→ **TASK DESCRIPTION**: Print each entry exactly, all the way through.
****
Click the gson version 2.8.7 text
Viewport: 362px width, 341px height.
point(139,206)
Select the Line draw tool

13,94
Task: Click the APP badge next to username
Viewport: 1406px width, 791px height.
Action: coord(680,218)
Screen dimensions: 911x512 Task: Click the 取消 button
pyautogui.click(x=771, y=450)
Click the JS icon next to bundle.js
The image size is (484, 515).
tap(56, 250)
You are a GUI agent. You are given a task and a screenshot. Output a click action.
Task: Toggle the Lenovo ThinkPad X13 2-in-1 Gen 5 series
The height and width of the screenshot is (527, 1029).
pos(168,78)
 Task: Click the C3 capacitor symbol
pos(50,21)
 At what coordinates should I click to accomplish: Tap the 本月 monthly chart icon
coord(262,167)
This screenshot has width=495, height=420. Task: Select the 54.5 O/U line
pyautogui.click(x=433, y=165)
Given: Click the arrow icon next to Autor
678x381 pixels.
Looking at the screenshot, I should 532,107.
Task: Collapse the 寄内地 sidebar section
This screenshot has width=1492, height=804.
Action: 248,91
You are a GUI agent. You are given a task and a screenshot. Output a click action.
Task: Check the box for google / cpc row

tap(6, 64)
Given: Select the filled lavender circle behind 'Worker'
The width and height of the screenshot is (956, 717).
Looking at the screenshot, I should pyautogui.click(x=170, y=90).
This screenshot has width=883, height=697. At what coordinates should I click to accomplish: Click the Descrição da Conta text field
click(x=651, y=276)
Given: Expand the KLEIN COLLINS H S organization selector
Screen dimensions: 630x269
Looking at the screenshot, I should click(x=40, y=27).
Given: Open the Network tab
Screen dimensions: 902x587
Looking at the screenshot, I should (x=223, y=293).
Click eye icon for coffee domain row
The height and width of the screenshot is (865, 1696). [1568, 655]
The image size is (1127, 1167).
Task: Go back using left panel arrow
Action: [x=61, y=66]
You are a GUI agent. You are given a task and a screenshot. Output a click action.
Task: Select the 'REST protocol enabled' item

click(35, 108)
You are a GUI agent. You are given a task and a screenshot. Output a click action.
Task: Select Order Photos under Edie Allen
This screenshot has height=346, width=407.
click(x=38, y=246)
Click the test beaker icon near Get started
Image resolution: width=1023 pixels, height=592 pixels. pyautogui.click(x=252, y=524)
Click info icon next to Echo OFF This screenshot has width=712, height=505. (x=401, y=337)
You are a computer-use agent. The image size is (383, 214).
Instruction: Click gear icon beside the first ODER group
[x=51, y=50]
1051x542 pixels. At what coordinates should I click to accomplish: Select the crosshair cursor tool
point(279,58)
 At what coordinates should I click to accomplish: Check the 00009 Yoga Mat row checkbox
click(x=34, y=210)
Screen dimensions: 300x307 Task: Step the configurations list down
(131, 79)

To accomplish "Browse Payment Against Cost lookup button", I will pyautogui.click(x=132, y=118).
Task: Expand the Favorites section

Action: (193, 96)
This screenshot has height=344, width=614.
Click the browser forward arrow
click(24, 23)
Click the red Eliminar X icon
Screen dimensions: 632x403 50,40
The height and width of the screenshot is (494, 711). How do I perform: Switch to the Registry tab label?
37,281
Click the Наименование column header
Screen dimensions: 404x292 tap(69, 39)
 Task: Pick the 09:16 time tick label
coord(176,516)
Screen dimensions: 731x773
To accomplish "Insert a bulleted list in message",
****
→ **ANSWER AREA**:
Click the gson version 2.8.7 text
Viewport: 362px width, 341px height.
point(139,206)
Select the Line draw tool

13,94
Task: Click the APP badge next to username
Viewport: 1406px width, 791px height.
Action: coord(680,218)
Screen dimensions: 911x512 Task: Click the 取消 button
pyautogui.click(x=771, y=450)
Click the JS icon next to bundle.js
The image size is (484, 515).
tap(56, 250)
You are a GUI agent. You are given a task and a screenshot. Output a click action.
Task: Toggle the Lenovo ThinkPad X13 2-in-1 Gen 5 series
The height and width of the screenshot is (527, 1029).
pos(168,78)
 Task: Click the C3 capacitor symbol
pos(50,21)
 At what coordinates should I click to accomplish: Tap the 本月 monthly chart icon
coord(262,167)
This screenshot has width=495, height=420. Task: Select the 54.5 O/U line
pyautogui.click(x=433, y=165)
Given: Click the arrow icon next to Autor
678x381 pixels.
Looking at the screenshot, I should 532,107.
Task: Collapse the 寄内地 sidebar section
This screenshot has width=1492, height=804.
Action: 248,91
You are a GUI agent. You are given a task and a screenshot. Output a click action.
Task: Check the box for google / cpc row

tap(6, 64)
Given: Select the filled lavender circle behind 'Worker'
The width and height of the screenshot is (956, 717).
Looking at the screenshot, I should pyautogui.click(x=170, y=90).
This screenshot has width=883, height=697. At what coordinates should I click to accomplish: Click the Descrição da Conta text field
click(x=651, y=276)
Given: Expand the KLEIN COLLINS H S organization selector
Screen dimensions: 630x269
Looking at the screenshot, I should click(x=40, y=27).
Given: Open the Network tab
Screen dimensions: 902x587
Looking at the screenshot, I should (x=223, y=293).
Click eye icon for coffee domain row
The height and width of the screenshot is (865, 1696). [1568, 655]
The image size is (1127, 1167).
Task: Go back using left panel arrow
Action: [x=61, y=66]
You are a GUI agent. You are given a task and a screenshot. Output a click action.
Task: Select the 'REST protocol enabled' item

click(35, 108)
You are a GUI agent. You are given a task and a screenshot. Output a click action.
Task: Select Order Photos under Edie Allen
This screenshot has height=346, width=407.
click(x=38, y=246)
Click the test beaker icon near Get started
Image resolution: width=1023 pixels, height=592 pixels. pyautogui.click(x=252, y=524)
Click info icon next to Echo OFF This screenshot has width=712, height=505. (x=401, y=337)
You are a computer-use agent. The image size is (383, 214).
Instruction: Click gear icon beside the first ODER group
[x=51, y=50]
1051x542 pixels. At what coordinates should I click to accomplish: Select the crosshair cursor tool
point(279,58)
 At what coordinates should I click to accomplish: Check the 00009 Yoga Mat row checkbox
click(x=34, y=210)
Screen dimensions: 300x307 Task: Step the configurations list down
(131, 79)

To accomplish "Browse Payment Against Cost lookup button", I will pyautogui.click(x=132, y=118).
Task: Expand the Favorites section

Action: (193, 96)
This screenshot has height=344, width=614.
Click the browser forward arrow
click(24, 23)
Click the red Eliminar X icon
Screen dimensions: 632x403 50,40
The height and width of the screenshot is (494, 711). How do I perform: Switch to the Registry tab label?
37,281
Click the Наименование column header
Screen dimensions: 404x292 tap(69, 39)
 Task: Pick the 09:16 time tick label
coord(176,516)
Screen dimensions: 731x773
To accomplish "Insert a bulleted list in message",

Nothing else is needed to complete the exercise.